# Mini-games



## Talysia (Mar 27, 2007)

It seems like they feature in a lot of games these days, but which do you think are the best, the worst, or the strangest you've ever played?  Any console, any game.

The best one for me, even though it's an old one, would have to be the snowboarding mini-game in FF7.  The best one I've played on ps2 so far would have to be the Chronicles of the Sword mini-game in Soul Calibur 3, in my opinion.

I haven't really got a worst mini-game, but the strangest was definitely the cooking contest mini-game in Suikoden 2.  Or the Bunny Races in Star Ocean:  Till the End of Time.


----------



## Commonmind (Mar 27, 2007)

My favorite, by far, would have to be the card games from some of the Final Fantasy titles. I really didn't want to like them, as I hate card battle games, but I was summarily hooked and still log onto Playonline to play Tetra Master every once in a while. I also enjoyed a few of the mini-games from the Ocarina of Time and Twilight Princess. My least favorite was the chocobo digging mini-game from FF IX.


----------



## Leonardo (Mar 28, 2007)

My favorite is definitely Pazaak, from Star Wars: Knights Of The Old Republic. It's basically a spiced up version of blackjack. Me and Pandora got so addicted to the game that we printed and laminated a pazaak deck ourself. We still play sometimes.


----------



## DARK_KNIGHT (Apr 5, 2007)

The best mini-game that Ive ever played is definately the Blitzball mini-game for Final Fantasy 10 on the PS2

The gameplay is so addictive.The game is a ficticious sport in the world of Spira and its basically a cross between Rugby and water polo.It plays like a sports game but with turn based strategy elements mixed in.The only disadvantage is that you can only play as one team 'The Besaid Aurochs'.One of the cool things about it is that you can recruit players from the main game to play on your team.Instead of making the so-so sequel to FFX they shouldve made a spin-off Blitzball game instead


----------



## Leonardo (Apr 5, 2007)

In FFX-2 they also had blitzball, but it sucked.
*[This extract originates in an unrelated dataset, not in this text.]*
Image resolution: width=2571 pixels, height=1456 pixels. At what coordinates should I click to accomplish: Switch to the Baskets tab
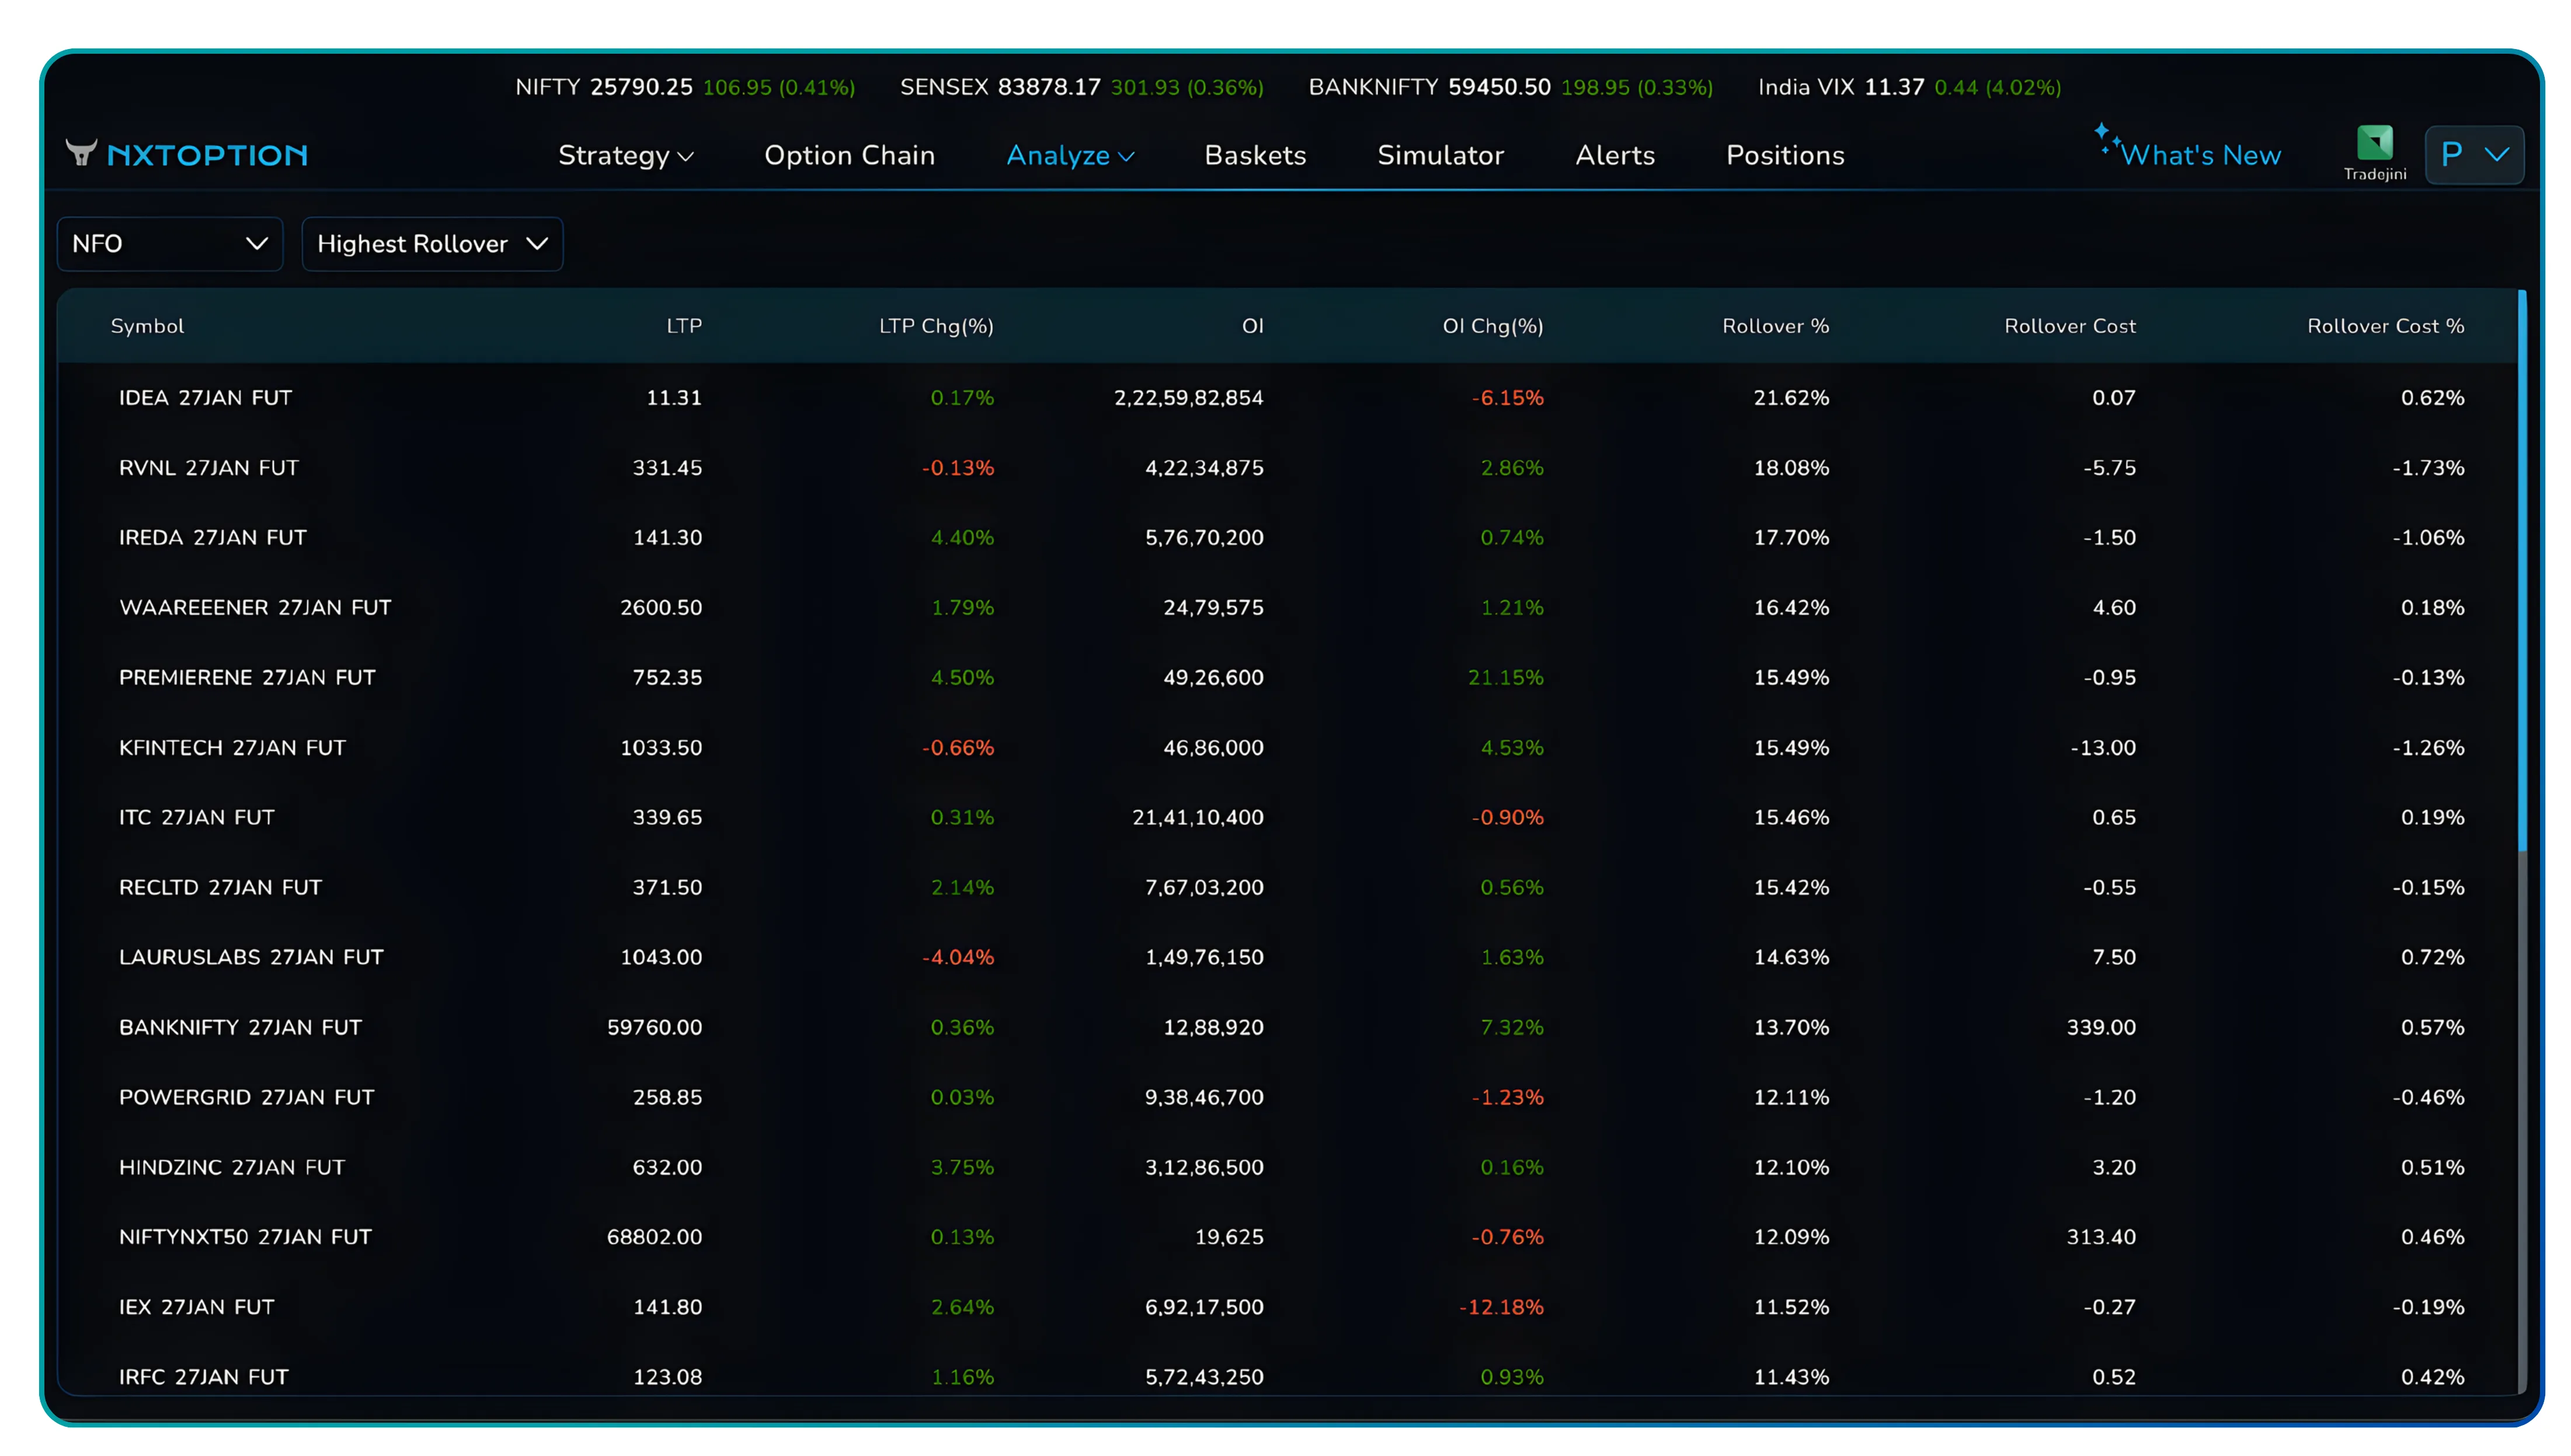1255,155
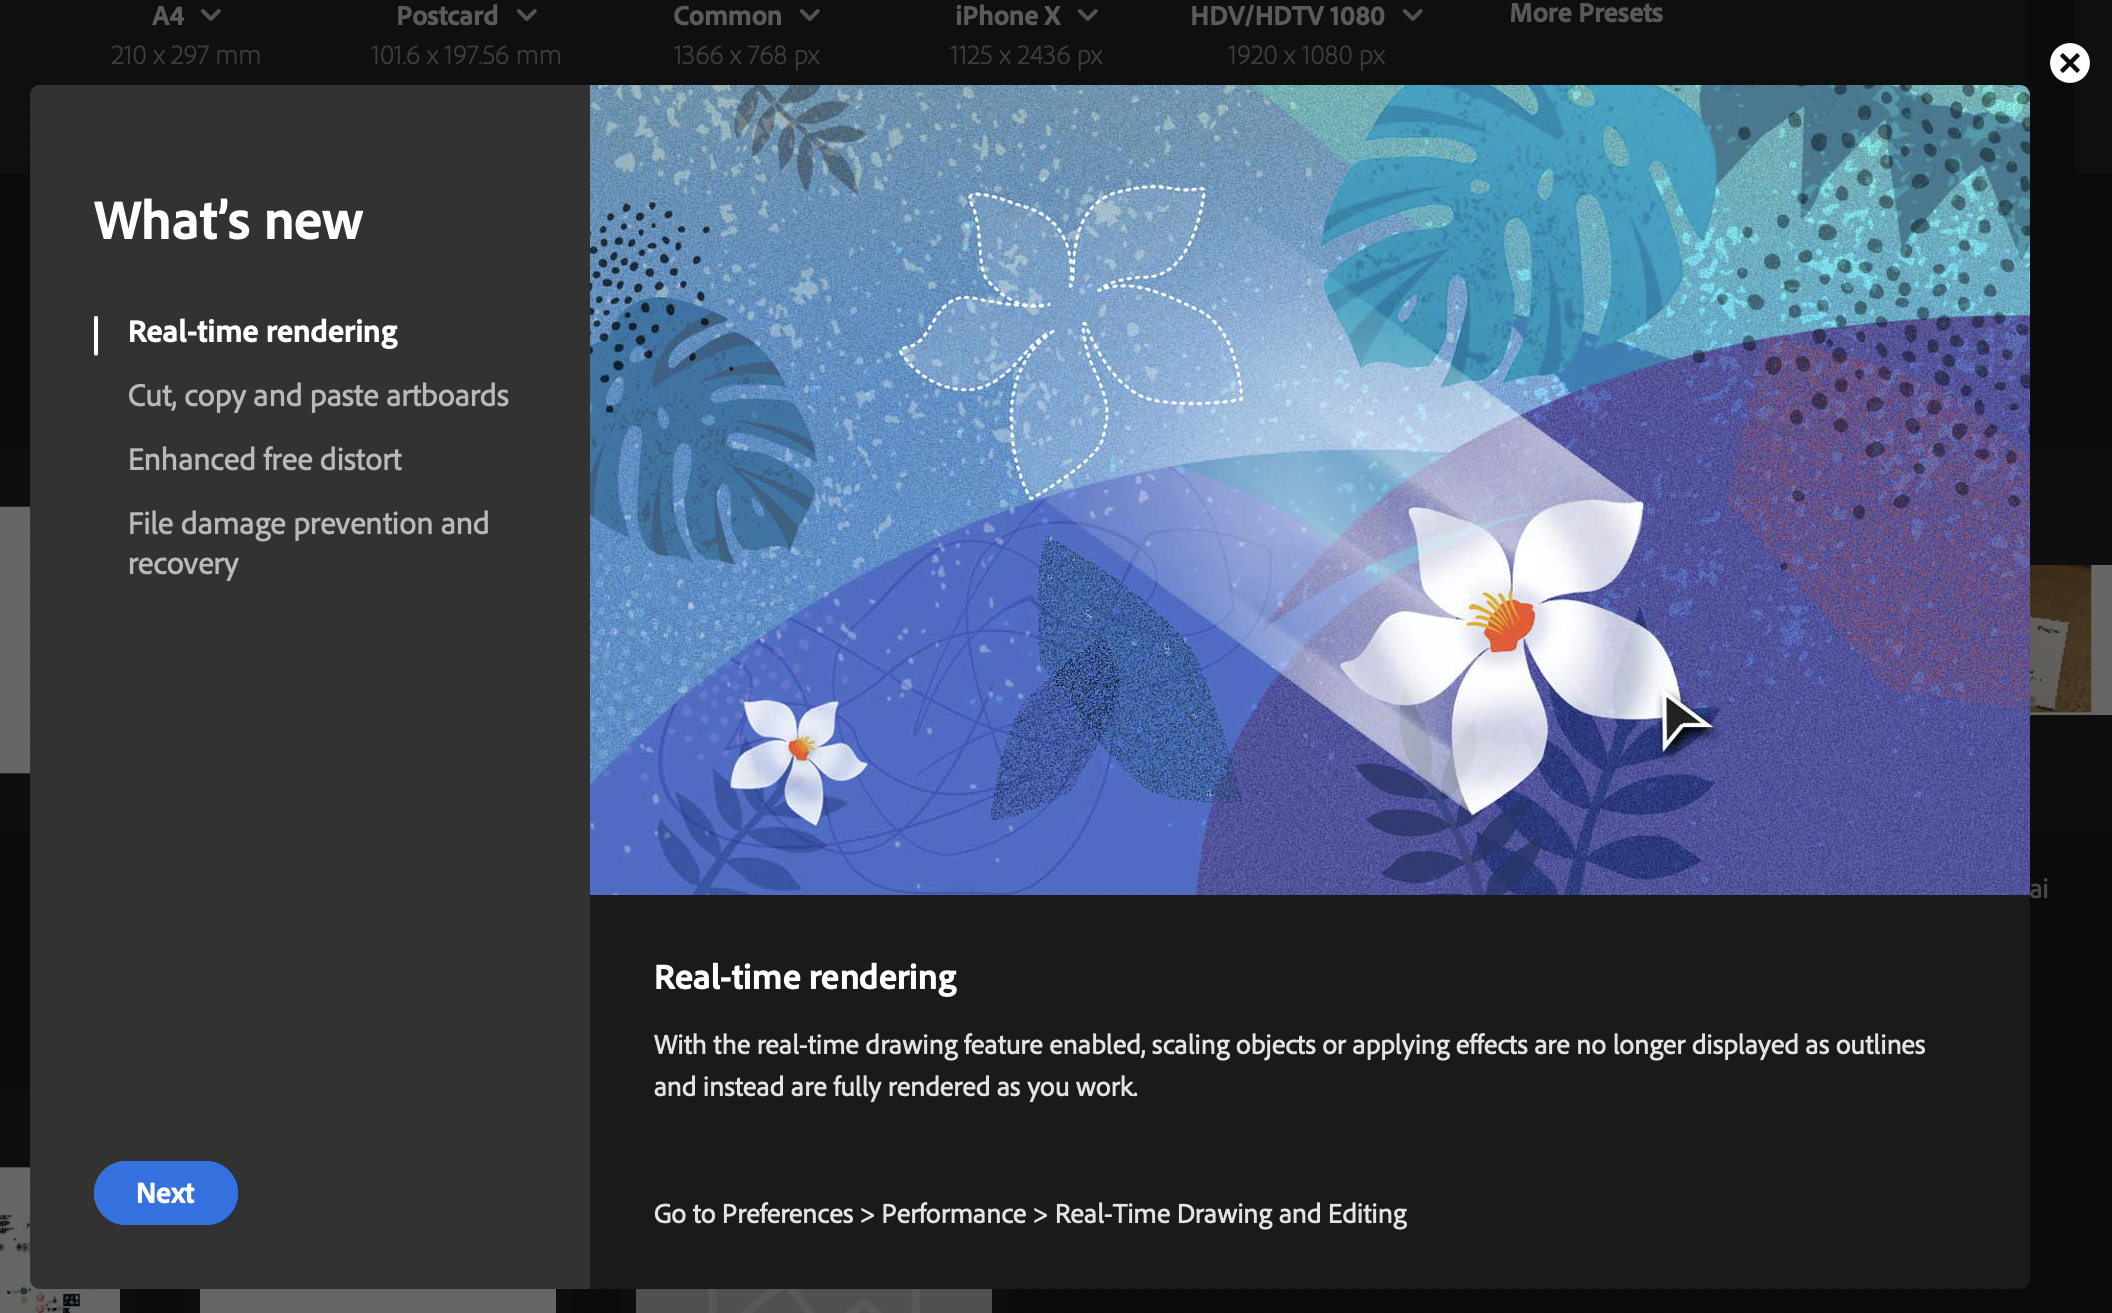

They remade it, so you couldn't control the players anymore, I think. I didn't play it much in FFX-2, but I played it to death in FFX.


----------



## Joel007 (Apr 5, 2007)

Pazaak was pretty cool, however the strangest mini game I've played was in Skibi's TD, designed by Blizzard as part of the Warcraft III scenarios. After every tower defense round, there was a mini game, and one of them was full of units which were invisible and unable to move, but damaged an area when they teleported there. The object was to see where someone else had just teleported and teleport on top of them, with the only visible sign being a slight trail in the air. Last one alive wins


----------



## Ice fyre (Apr 5, 2007)

Mortal Combat Deception has "Kombat Chess" which adds a little strategy to beating the stuffing out of your oponents. But the best was also in Deception, Kombat Block's or something it is basically tetris but instead of clearing lines you must clear colours with special symbols. I played that more than the actual game quite frankly, due to the stupid traning mode which wouldnt let me go into the story game without performing quite frankly an impossible move. Or maybe I'm just naff at these games


----------



## fantasy noob (May 23, 2007)

blitzball was awsome, battle chess is cool but it may just be me but i love row around in the boat and fish in twilight princess its great


----------



## sanityassassin (May 23, 2007)

Blitzball rules. I can play it for hours and forget all about playing FFX


----------



## Joel007 (May 23, 2007)

Tekken 3 has an awesome Beach Ball mode. Used to love doing that!


----------



## Lenny (May 23, 2007)

I'm going to agree with the above and say that Blitzball in FFX was fantastic!

The card game in FFX-2 wasn't too shabby, either. Can't remember what it was called, though.


----------



## fantasy noob (May 25, 2007)

the minigame thingy in cod3 is sweet two when u get to fight off the damn germans its cool


----------



## DARK_KNIGHT (May 27, 2007)

sanityassassin said:


> Blitzball rules. I can play it for hours and forget all about playing FFX


 
Yeah me too, sometimes if im bored I turn on FFX just to play blitzball 
(they shud definately make a spin-off game for the sport!)


----------



## Rane Longfox (May 27, 2007)

Blitzball, by a mile!

Also, Tekken Bowling was always kinda fun


----------



## Talysia (May 27, 2007)

I used to love Tekken Bowling.  That was a great mini-game.


----------



## Winters_Sorrow (May 28, 2007)

Well I did like Blitzball as well but for me the sheer number of mini-games in the Gold Saucer section of FFVII has to win it. 
There was: 
A Road Rash type game
A Silent Hunter sub game
A Surfboarding game
A Boxing game and 
A Horse (ok, Chocobo) racing game

Yeah the graphics sucked but who didn't like Cloud snowboarding?


----------



## sanityassassin (May 29, 2007)

Oh I remember the sub game loved that as well


----------



## DARK_KNIGHT (Jun 4, 2007)

Has anyone ever played dragon quest 8? The monster arena mini-game is excellent!  If anyone else has played tell me what monsters you use for your team...


----------